- Introduction
NOTE: I got a lot of the information for this post from the "Advanced GORM kung fu" chapter of the Grails in Action book from Manning. I highly recommend this book.
- Environment
After you have installed the Oracle XE database: 1) enable the hr user and 2) change it's password.
1) ALTER USER hr ACCOUNT UNLOCK;
2) ALTER USER hr IDENTIFIED BY your_hr_password;
Verify that you can successfully connect to the hr database with you new password via sqlplus, SQL Developer or some other tool.
Here is a diagram of the hr database:

- Create the Application
- Create the grails application:
grails create-app hrReports - Copy the Oracle JDBC driver ojdbc14.jar to hrReports/lib. The Oracle JDBC Driver can be copied from $ORACLE_HOME/jdbc/lib or downloaded from the Oracle site.
- Create the grails domain classes Region, Country and Location:
grails create-domain-class Region
grails create-domain-class Country - Create the grails controller Region, Country and Location:
grails create-controller Region
grails create-controller Country
- Configure our DataSource
development {
dataSource {
driverClassName = "oracle.jdbc.OracleDriver"
url = "jdbc:oracle:thin@localhost:1521:xe
username = "hr"
password = "your_hr_password"
}
}
- Configure the Scaffolding
def scaffolding = true
Our front end development is complete.
- Create the Region Domain Object
Integer regionId
String regionName
The constraints are:
static constraints = {
regionId(blank:false, unique:true)
regionName(nullable:true, maxSize(25)
}
Since the Region Domain Class is mapped to the REGIONS database table, we need to add the following mapping:
static mapping = {
table 'REGIONS'
}
REGION_ID is the primary key and it is assigned by the user and not by a sequence or some other method. Additionally, hibernate expects the primary key to be named id. Hibernate also uses a field named version (which the DBA will not allow us to add to our legacy database) for optimistic locking. We address both of these issues by adding the following to our mapping closure:
version false
id generator:'assigned', column:'REGION_ID', type:'integer'
Now comes the funky part; dealing with a natural key as a primary key. We want to refer to the primary key as regionId in our groovy code and we also want the field to appear in the grails generated scafolding. We can accomplish this by changing the variable name from regionId to id (so hibernate will work) and create a transient variable named regionId. We create a getter and setter for regionId to tie it to the id field:
Integer idThis change allows hibernate to work (it has an id), the code to reference regionID and the mapping from the GORM DSL to Database columns to work as expected. If we are inserting a new record with this approach, we need to user the save(insert:true) since a non-null id indicates a persisten instance.
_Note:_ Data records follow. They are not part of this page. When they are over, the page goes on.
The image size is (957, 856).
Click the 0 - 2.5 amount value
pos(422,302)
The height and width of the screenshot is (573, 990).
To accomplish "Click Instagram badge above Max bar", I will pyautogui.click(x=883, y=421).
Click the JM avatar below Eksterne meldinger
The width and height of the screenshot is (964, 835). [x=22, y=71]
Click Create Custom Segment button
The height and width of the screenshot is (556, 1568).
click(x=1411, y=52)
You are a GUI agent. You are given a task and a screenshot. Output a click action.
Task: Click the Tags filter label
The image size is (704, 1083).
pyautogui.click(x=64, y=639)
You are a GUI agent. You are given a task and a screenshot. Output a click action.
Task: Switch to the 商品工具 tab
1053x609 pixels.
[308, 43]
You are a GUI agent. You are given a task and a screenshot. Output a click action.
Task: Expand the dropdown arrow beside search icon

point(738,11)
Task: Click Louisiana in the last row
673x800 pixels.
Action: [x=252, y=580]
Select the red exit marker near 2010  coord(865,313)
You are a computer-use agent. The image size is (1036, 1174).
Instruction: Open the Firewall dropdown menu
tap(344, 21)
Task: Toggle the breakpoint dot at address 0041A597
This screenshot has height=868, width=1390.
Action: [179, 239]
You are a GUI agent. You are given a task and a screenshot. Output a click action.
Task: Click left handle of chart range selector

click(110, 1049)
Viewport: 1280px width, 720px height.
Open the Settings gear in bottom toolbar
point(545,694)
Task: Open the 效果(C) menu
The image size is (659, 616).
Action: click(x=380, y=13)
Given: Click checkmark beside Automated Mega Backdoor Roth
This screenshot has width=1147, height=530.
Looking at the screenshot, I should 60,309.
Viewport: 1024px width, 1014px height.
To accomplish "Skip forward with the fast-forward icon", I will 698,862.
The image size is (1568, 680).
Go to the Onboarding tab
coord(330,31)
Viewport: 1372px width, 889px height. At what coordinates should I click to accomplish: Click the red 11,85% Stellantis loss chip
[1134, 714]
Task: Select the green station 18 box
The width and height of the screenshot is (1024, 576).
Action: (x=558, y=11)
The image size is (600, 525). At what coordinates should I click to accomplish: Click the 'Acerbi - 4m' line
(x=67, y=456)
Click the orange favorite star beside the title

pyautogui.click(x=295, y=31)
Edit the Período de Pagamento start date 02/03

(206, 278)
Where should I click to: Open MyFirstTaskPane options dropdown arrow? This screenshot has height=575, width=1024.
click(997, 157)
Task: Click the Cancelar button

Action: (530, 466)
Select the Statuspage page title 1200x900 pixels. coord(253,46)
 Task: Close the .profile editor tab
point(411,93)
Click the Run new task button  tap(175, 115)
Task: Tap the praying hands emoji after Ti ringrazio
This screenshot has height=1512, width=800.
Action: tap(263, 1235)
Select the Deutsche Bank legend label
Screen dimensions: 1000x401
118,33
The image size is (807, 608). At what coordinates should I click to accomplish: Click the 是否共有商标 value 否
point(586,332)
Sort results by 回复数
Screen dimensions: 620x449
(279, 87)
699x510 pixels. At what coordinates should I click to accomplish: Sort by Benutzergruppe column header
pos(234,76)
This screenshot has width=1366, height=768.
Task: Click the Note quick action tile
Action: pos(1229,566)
//regionId is the primary key
static transients = ['regionId']
void setRegionId(Integer regionid) {
id = regionId
}
void getRegionid() {
return id
}
Pull it all together and our Region.groovy Domain Class looks like this:
class Region {
Integer id
// regionId is the primary key
static transients = ['regionId']
void setRegionId(Integer regionId) {
id = regionId
}
Integer getRegionId() {
return id
}
String regionName
static constraints = {
id(blank:false, unique:true)
regionName(nullable:true, maxSize:25)
}
static mapping = {
table 'REGIONS'
version false
id generator:'assigned', column:'REGION_ID', type:'integer'
}
String toString() {
"$regionName"
}
}
- Create the Country Domain Object
- The primary key is a String and not an Integer
- There is a one-to-many relationship that is represented by the region field.
class Country {
String id
// countryId is the primary key
static transients = ['countryId']
void setCountryId(String countryId) {
id = countryId
}
String getCountryId() {
return id
}
String countryName
Region region
static constraints = {
id(blank:false, unique:true, maxSize:2)
countryName(nullable:true, maxSize:40)
region(nullable:true)
}
static mapping = {
table 'COUNTRIES'
version false
id column:'COUNTRY_ID', generator:'assigned', type:'string'
}
String toString() {
"$countryName"
}
}
- Conclusions
- If you made it this far, you really do care about GORM legacy DB mappings.
- It takes longer to write this blog post than to figure out and write the CRUD application using the GORM DSL mappings.
- It does seem to be possible to quickly map legacy databases with GORM DSL.
- This was completed in a couple of hours and in 224 LOC (not counting Unit Tests). I think the next times will be much quicker.